The Screen Actors Guild voted to strike, which means actors will join writers on the picket lines for the first time in more than half a century, per TMZ. The last SAG-AFTRA strike was in 1960, back when Ronald Reagan was the president of the SAG. The board met Thursday morning and voted unanimously to strike after its contract ran out.
The main points the SAG are fighting for are minimum pay, residuals that consider streaming, healthcare, pensions, and regulation around self-tapes in the casting process. Although both Hollywood studios and the SAG agreed to have a federal mediator join negotiations, it failed to come to a conclusion.
SAG-AFTRA President Fran Drescher said the studios’ responses to their demands “insulting and disrespectful,” adding, “Until they do negotiate in good faith, we cannot begin to reach a deal.”

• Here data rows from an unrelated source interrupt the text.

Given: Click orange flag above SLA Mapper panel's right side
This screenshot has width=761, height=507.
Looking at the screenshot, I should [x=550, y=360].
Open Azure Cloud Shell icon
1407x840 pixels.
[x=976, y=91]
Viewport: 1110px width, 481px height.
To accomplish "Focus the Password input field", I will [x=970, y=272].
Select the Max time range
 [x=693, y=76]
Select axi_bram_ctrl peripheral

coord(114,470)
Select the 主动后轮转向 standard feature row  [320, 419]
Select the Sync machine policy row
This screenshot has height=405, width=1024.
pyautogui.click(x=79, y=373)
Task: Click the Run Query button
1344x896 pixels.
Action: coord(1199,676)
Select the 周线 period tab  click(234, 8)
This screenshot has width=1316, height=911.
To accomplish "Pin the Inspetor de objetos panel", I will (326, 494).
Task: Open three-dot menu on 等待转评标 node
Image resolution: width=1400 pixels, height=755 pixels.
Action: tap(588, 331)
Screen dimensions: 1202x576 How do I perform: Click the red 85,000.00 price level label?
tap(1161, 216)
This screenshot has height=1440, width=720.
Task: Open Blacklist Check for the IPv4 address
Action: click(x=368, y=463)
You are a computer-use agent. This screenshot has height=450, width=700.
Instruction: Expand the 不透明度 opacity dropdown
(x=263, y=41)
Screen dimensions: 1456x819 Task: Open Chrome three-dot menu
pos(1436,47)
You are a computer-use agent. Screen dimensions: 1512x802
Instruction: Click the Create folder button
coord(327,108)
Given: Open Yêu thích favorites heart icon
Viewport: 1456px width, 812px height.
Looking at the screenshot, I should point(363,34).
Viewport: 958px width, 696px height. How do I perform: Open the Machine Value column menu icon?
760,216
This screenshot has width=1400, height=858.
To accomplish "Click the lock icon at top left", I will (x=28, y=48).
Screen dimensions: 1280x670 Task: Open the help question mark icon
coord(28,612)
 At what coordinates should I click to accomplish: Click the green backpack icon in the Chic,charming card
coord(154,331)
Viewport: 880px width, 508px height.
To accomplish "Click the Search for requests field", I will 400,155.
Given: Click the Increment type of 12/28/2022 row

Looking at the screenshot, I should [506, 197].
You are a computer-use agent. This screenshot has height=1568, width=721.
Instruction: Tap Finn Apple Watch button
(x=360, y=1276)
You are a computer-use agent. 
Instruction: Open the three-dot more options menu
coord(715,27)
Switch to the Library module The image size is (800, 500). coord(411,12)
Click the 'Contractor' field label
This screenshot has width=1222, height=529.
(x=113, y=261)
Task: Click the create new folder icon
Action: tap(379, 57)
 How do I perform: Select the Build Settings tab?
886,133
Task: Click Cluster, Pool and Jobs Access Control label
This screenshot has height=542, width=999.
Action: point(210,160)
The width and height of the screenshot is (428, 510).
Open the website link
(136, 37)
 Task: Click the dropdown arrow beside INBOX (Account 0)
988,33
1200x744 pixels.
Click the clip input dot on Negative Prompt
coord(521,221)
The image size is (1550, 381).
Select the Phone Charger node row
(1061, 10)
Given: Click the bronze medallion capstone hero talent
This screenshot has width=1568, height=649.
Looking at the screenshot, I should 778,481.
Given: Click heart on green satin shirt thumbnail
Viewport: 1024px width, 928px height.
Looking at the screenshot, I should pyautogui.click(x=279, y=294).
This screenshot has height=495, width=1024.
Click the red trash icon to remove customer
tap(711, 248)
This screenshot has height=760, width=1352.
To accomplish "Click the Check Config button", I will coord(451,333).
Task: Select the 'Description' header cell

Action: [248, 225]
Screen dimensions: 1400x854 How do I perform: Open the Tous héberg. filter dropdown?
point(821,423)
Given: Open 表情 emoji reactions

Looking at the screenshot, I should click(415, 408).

With the strike, actors cannot work on film and TV projects across the globe, and aren’t allowed to do any promotions for upcoming projects (like press and premieres).
This came after the SAG wrote a letter last month, citing their demands.
“We hope you’ve heard the message from us: This is an unprecedented inflection point in our industry, and what might be considered a good deal in any other years is simply not enough,” the letter said. “We feel that our wages, our craft, our creative freedom, and the power of our union have all been undermined in the last decade. We need to reverse those trajectories.”
“We want you to know that we would rather go on strike than compromise on these fundamental points, and we believe that, if we settle for a less than transformative deal, the future of our union and our craft will be undermined, and SAG-AFTRA will enter the next negotiation with drastically reduced leverage.”